Clinton Pitch on Medicare a Hit With Seniors
CHICAGO — President Clinton pitched his Medicare overhaul plan Wednesday to an easy audience--a group of senior citizens--as he began a campaign to win political support for his proposal.
He framed the debate as one of choices over how best to spend the fruits of a booming economy.
Under the president’s plan, $794 billion of the nation’s anticipated budget surplus would be earmarked to provide prescription drugs and make other changes in Medicare. “We can afford this,” he said. “If this is not done, it is because somebody made a different decision to do something else with the money.”
That “somebody,” in this case, would be Congress, where Republicans hold a majority. Some Republicans in Congress oppose the drug benefit because, they say, two-thirds of the elderly already are covered by some form of prescription insurance.
Clinton’s proposal, unveiled Tuesday, is built around the prescription drug benefit, which initially would pay for as much as $1,000 in pharmaceuticals each year. It would infuse the program with cash from the budget surplus to keep it solvent through 2027 and would seek to cut costs by imposing competitive bidding and other reforms.
Under Clinton’s plan, Medicare beneficiaries would pay $24 a month for the prescription coverage when it goes into effect in 2002. A 50% co-payment would be charged for each prescription. Thus, someone whose yearly drug expenses are $2,000 would pay $1,000 for those drugs, while Medicare would pay the rest.
The coverage and premiums would increase in stages to an annual maximum of $5,000 in 2008. Medicare would pay up to $2,500, and the monthly premium would be $44.
There would be no premium charged to individuals with annual incomes below $11,000 and couples with incomes of less than $17,000.
Hanna Bratman, a 79-year-old widow from Chicago, spelled out for Clinton the difference prescription coverage would make for her.
Her white hair forming a halo barely visible behind the presidential lectern she used as she introduced him, Bratman said that Medicare paid for her late husband’s heart-bypass surgery and other health care needs. But when it comes to the three inhalers on which she is dependent for treatment of asthma, she said, “I’m on my own.”
“I have to pay for it, and, Mr. President, I want to tell you, it is expensive,” she said. Each year, she said, she spends $2,800 on the medications--10% of her income.

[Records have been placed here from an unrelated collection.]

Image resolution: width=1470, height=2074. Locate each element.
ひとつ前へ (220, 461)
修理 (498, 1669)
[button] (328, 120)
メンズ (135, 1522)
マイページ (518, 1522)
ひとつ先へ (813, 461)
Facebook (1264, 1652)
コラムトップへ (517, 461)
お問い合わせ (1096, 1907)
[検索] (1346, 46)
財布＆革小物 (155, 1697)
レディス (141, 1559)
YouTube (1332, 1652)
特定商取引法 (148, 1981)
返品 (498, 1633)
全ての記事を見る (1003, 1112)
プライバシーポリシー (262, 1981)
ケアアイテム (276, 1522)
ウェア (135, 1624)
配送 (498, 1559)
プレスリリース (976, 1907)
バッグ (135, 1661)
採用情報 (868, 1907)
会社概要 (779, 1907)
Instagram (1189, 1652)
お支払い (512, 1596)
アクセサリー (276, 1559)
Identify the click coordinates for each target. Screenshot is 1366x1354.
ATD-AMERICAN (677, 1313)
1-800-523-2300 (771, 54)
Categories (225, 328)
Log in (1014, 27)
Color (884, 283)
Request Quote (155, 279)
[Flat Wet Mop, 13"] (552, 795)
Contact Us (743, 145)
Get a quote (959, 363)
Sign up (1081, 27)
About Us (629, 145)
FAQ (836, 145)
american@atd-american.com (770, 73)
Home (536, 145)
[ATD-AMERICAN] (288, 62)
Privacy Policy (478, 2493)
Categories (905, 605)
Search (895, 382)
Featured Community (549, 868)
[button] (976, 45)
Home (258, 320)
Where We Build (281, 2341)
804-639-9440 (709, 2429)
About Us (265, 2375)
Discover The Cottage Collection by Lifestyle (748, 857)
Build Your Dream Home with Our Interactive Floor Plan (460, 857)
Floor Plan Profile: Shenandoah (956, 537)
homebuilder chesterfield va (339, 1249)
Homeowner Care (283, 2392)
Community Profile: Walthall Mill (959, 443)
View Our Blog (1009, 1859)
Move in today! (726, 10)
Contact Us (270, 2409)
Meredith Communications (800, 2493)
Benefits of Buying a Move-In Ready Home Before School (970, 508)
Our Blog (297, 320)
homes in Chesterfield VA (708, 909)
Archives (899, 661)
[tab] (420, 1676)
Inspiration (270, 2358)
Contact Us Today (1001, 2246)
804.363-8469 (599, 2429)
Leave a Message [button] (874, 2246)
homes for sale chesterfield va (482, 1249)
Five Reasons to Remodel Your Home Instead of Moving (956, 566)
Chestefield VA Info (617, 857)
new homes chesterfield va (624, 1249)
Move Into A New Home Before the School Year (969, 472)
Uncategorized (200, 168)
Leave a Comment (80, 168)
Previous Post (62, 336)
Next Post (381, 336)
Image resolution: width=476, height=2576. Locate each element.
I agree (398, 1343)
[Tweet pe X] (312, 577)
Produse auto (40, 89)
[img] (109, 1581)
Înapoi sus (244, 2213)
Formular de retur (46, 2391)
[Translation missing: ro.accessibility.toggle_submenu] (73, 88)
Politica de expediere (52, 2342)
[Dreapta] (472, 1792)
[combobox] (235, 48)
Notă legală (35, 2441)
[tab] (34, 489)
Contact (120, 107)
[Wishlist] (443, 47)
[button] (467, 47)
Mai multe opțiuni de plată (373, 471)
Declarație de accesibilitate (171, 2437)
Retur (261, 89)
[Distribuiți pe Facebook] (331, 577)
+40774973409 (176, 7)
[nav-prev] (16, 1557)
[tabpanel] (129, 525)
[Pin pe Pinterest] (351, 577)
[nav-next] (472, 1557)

“My husband and I worked hard all our lives. We saved. We scrimped. We did the right things,” she said, to murmurs of recognition and support from the audience. Now, she said, “the Medicare program we’ve come to rely on is not there for us.”
Clinton, mentioning Bratman frequently during the half-hour speech he gave after her introduction, predicted that, as drug prices rise and private insurers drop drug coverage programs, about 15 million elderly people will have no prescription coverage.
“This is not the way to honor people after a lifetime of work and good citizenship,” he said. “No American should have to choose between fighting infections and fighting hunger, between skipping doses and skipping meals. . . . We are now prosperous enough to do better than that.”